** Opening Records supplied block **

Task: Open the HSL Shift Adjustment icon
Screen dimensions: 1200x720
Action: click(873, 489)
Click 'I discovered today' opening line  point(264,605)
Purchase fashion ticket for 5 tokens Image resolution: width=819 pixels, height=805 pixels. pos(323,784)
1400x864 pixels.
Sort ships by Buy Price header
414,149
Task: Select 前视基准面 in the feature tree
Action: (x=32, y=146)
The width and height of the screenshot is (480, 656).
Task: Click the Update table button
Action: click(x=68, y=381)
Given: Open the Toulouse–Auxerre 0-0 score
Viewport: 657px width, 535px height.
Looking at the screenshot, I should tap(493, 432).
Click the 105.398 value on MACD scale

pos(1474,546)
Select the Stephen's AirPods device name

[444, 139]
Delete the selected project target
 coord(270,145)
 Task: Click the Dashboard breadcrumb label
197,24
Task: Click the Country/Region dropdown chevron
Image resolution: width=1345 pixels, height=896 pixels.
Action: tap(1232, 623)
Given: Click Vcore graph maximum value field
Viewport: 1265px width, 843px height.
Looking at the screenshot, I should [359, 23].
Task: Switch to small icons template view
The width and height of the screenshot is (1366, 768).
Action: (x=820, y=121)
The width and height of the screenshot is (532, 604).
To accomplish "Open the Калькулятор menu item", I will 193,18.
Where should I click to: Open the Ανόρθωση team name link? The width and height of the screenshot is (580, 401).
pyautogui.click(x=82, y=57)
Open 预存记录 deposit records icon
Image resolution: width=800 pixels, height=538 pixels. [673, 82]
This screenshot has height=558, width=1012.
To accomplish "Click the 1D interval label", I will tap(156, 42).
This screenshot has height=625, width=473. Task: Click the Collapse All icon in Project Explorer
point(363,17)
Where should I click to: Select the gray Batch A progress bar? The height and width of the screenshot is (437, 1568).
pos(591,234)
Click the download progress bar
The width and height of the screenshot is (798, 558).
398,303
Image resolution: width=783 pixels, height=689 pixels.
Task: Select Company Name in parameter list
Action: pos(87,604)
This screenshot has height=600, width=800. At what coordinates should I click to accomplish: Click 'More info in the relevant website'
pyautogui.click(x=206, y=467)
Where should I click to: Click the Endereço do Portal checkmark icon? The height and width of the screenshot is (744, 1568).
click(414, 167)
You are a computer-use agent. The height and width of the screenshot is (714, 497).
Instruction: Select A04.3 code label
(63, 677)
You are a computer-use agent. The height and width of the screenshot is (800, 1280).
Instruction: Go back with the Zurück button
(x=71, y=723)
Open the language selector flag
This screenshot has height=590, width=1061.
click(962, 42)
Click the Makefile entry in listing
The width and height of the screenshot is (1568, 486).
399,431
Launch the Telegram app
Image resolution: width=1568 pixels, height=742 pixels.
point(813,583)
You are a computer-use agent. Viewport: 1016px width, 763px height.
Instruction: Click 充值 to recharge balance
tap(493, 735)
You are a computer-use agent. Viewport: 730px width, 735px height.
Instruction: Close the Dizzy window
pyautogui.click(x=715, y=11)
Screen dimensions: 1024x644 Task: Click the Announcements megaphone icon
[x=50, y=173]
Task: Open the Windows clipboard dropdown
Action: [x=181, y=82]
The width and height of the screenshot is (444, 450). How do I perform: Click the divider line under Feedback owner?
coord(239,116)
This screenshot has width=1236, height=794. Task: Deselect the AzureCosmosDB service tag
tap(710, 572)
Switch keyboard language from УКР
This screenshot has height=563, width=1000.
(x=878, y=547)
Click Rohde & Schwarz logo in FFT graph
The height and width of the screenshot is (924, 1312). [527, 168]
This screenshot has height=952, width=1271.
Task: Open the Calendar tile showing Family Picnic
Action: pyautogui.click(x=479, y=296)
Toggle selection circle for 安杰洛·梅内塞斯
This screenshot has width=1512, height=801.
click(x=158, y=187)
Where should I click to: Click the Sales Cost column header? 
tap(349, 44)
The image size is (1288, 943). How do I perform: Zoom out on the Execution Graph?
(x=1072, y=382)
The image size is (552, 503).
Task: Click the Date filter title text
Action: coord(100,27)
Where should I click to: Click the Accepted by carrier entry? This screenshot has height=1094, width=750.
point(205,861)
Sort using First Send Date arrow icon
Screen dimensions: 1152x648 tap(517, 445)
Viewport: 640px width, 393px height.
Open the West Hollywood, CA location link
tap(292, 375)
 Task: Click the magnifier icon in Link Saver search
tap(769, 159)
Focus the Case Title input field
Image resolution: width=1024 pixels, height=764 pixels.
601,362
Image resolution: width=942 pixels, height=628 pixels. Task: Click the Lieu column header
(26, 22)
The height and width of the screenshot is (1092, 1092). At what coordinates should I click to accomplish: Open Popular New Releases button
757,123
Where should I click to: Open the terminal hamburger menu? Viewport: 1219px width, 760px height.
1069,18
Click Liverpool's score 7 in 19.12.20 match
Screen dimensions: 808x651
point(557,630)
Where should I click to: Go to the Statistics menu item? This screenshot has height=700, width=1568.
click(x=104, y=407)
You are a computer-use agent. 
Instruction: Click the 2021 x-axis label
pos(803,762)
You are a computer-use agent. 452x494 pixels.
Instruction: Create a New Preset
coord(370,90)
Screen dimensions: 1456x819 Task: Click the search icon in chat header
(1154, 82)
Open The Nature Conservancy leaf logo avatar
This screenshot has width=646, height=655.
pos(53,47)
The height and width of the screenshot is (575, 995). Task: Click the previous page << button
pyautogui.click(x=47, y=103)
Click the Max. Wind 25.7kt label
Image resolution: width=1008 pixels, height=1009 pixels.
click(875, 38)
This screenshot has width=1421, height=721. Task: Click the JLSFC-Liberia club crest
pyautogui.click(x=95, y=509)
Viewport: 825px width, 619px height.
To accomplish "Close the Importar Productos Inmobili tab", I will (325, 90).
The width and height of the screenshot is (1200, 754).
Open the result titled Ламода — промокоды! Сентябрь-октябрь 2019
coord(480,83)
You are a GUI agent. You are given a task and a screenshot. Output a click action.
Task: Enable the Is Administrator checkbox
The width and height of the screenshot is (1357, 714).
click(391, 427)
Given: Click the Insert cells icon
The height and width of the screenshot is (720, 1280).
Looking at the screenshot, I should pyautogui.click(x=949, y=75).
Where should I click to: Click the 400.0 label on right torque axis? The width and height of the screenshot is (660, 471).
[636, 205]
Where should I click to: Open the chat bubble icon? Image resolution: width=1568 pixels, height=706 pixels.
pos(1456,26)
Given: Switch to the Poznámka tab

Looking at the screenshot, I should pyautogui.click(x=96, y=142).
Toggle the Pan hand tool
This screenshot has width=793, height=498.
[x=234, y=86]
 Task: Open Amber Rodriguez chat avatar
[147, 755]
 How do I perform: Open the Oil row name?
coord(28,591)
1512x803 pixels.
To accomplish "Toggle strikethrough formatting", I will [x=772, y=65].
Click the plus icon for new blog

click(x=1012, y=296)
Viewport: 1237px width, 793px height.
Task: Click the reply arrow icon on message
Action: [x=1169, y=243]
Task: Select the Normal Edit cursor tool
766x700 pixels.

** Closing Records supplied block **

■ **Brief**
Quote all of the entries exactly as they appear.

■ **Result below**
Task: Open the HSL Shift Adjustment icon
Screen dimensions: 1200x720
Action: click(873, 489)
Click 'I discovered today' opening line  point(264,605)
Purchase fashion ticket for 5 tokens Image resolution: width=819 pixels, height=805 pixels. pos(323,784)
1400x864 pixels.
Sort ships by Buy Price header
414,149
Task: Select 前视基准面 in the feature tree
Action: (x=32, y=146)
The width and height of the screenshot is (480, 656).
Task: Click the Update table button
Action: click(x=68, y=381)
Given: Open the Toulouse–Auxerre 0-0 score
Viewport: 657px width, 535px height.
Looking at the screenshot, I should tap(493, 432).
Click the 105.398 value on MACD scale

pos(1474,546)
Select the Stephen's AirPods device name

[444, 139]
Delete the selected project target
 coord(270,145)
 Task: Click the Dashboard breadcrumb label
197,24
Task: Click the Country/Region dropdown chevron
Image resolution: width=1345 pixels, height=896 pixels.
Action: tap(1232, 623)
Given: Click Vcore graph maximum value field
Viewport: 1265px width, 843px height.
Looking at the screenshot, I should [359, 23].
Task: Switch to small icons template view
The width and height of the screenshot is (1366, 768).
Action: (x=820, y=121)
The width and height of the screenshot is (532, 604).
To accomplish "Open the Калькулятор menu item", I will 193,18.
Where should I click to: Open the Ανόρθωση team name link? The width and height of the screenshot is (580, 401).
pyautogui.click(x=82, y=57)
Open 预存记录 deposit records icon
Image resolution: width=800 pixels, height=538 pixels. [673, 82]
This screenshot has height=558, width=1012.
To accomplish "Click the 1D interval label", I will tap(156, 42).
This screenshot has height=625, width=473. Task: Click the Collapse All icon in Project Explorer
point(363,17)
Where should I click to: Select the gray Batch A progress bar? The height and width of the screenshot is (437, 1568).
pos(591,234)
Click the download progress bar
The width and height of the screenshot is (798, 558).
398,303
Image resolution: width=783 pixels, height=689 pixels.
Task: Select Company Name in parameter list
Action: pos(87,604)
This screenshot has height=600, width=800. At what coordinates should I click to accomplish: Click 'More info in the relevant website'
pyautogui.click(x=206, y=467)
Where should I click to: Click the Endereço do Portal checkmark icon? The height and width of the screenshot is (744, 1568).
click(414, 167)
You are a computer-use agent. The height and width of the screenshot is (714, 497).
Instruction: Select A04.3 code label
(63, 677)
You are a computer-use agent. The height and width of the screenshot is (800, 1280).
Instruction: Go back with the Zurück button
(x=71, y=723)
Open the language selector flag
This screenshot has height=590, width=1061.
click(962, 42)
Click the Makefile entry in listing
The width and height of the screenshot is (1568, 486).
399,431
Launch the Telegram app
Image resolution: width=1568 pixels, height=742 pixels.
point(813,583)
You are a computer-use agent. Viewport: 1016px width, 763px height.
Instruction: Click 充值 to recharge balance
tap(493, 735)
You are a computer-use agent. Viewport: 730px width, 735px height.
Instruction: Close the Dizzy window
pyautogui.click(x=715, y=11)
Screen dimensions: 1024x644 Task: Click the Announcements megaphone icon
[x=50, y=173]
Task: Open the Windows clipboard dropdown
Action: [x=181, y=82]
The width and height of the screenshot is (444, 450). How do I perform: Click the divider line under Feedback owner?
coord(239,116)
This screenshot has width=1236, height=794. Task: Deselect the AzureCosmosDB service tag
tap(710, 572)
Switch keyboard language from УКР
This screenshot has height=563, width=1000.
(x=878, y=547)
Click Rohde & Schwarz logo in FFT graph
The height and width of the screenshot is (924, 1312). [527, 168]
This screenshot has height=952, width=1271.
Task: Open the Calendar tile showing Family Picnic
Action: pyautogui.click(x=479, y=296)
Toggle selection circle for 安杰洛·梅内塞斯
This screenshot has width=1512, height=801.
click(x=158, y=187)
Where should I click to: Click the Sales Cost column header? 
tap(349, 44)
The image size is (1288, 943). How do I perform: Zoom out on the Execution Graph?
(x=1072, y=382)
The image size is (552, 503).
Task: Click the Date filter title text
Action: coord(100,27)
Where should I click to: Click the Accepted by carrier entry? This screenshot has height=1094, width=750.
point(205,861)
Sort using First Send Date arrow icon
Screen dimensions: 1152x648 tap(517, 445)
Viewport: 640px width, 393px height.
Open the West Hollywood, CA location link
tap(292, 375)
 Task: Click the magnifier icon in Link Saver search
tap(769, 159)
Focus the Case Title input field
Image resolution: width=1024 pixels, height=764 pixels.
601,362
Image resolution: width=942 pixels, height=628 pixels. Task: Click the Lieu column header
(26, 22)
The height and width of the screenshot is (1092, 1092). At what coordinates should I click to accomplish: Open Popular New Releases button
757,123
Where should I click to: Open the terminal hamburger menu? Viewport: 1219px width, 760px height.
1069,18
Click Liverpool's score 7 in 19.12.20 match
Screen dimensions: 808x651
point(557,630)
Where should I click to: Go to the Statistics menu item? This screenshot has height=700, width=1568.
click(x=104, y=407)
You are a computer-use agent. 
Instruction: Click the 2021 x-axis label
pos(803,762)
You are a computer-use agent. 452x494 pixels.
Instruction: Create a New Preset
coord(370,90)
Screen dimensions: 1456x819 Task: Click the search icon in chat header
(1154, 82)
Open The Nature Conservancy leaf logo avatar
This screenshot has width=646, height=655.
pos(53,47)
The height and width of the screenshot is (575, 995). Task: Click the previous page << button
pyautogui.click(x=47, y=103)
Click the Max. Wind 25.7kt label
Image resolution: width=1008 pixels, height=1009 pixels.
click(875, 38)
This screenshot has width=1421, height=721. Task: Click the JLSFC-Liberia club crest
pyautogui.click(x=95, y=509)
Viewport: 825px width, 619px height.
To accomplish "Close the Importar Productos Inmobili tab", I will (325, 90).
The width and height of the screenshot is (1200, 754).
Open the result titled Ламода — промокоды! Сентябрь-октябрь 2019
coord(480,83)
You are a GUI agent. You are given a task and a screenshot. Output a click action.
Task: Enable the Is Administrator checkbox
The width and height of the screenshot is (1357, 714).
click(391, 427)
Given: Click the Insert cells icon
The height and width of the screenshot is (720, 1280).
Looking at the screenshot, I should pyautogui.click(x=949, y=75).
Where should I click to: Click the 400.0 label on right torque axis? The width and height of the screenshot is (660, 471).
[636, 205]
Where should I click to: Open the chat bubble icon? Image resolution: width=1568 pixels, height=706 pixels.
pos(1456,26)
Given: Switch to the Poznámka tab

Looking at the screenshot, I should pyautogui.click(x=96, y=142).
Toggle the Pan hand tool
This screenshot has width=793, height=498.
[x=234, y=86]
 Task: Open Amber Rodriguez chat avatar
[147, 755]
 How do I perform: Open the Oil row name?
coord(28,591)
1512x803 pixels.
To accomplish "Toggle strikethrough formatting", I will [x=772, y=65].
Click the plus icon for new blog

click(x=1012, y=296)
Viewport: 1237px width, 793px height.
Task: Click the reply arrow icon on message
Action: [x=1169, y=243]
Task: Select the Normal Edit cursor tool
766x700 pixels.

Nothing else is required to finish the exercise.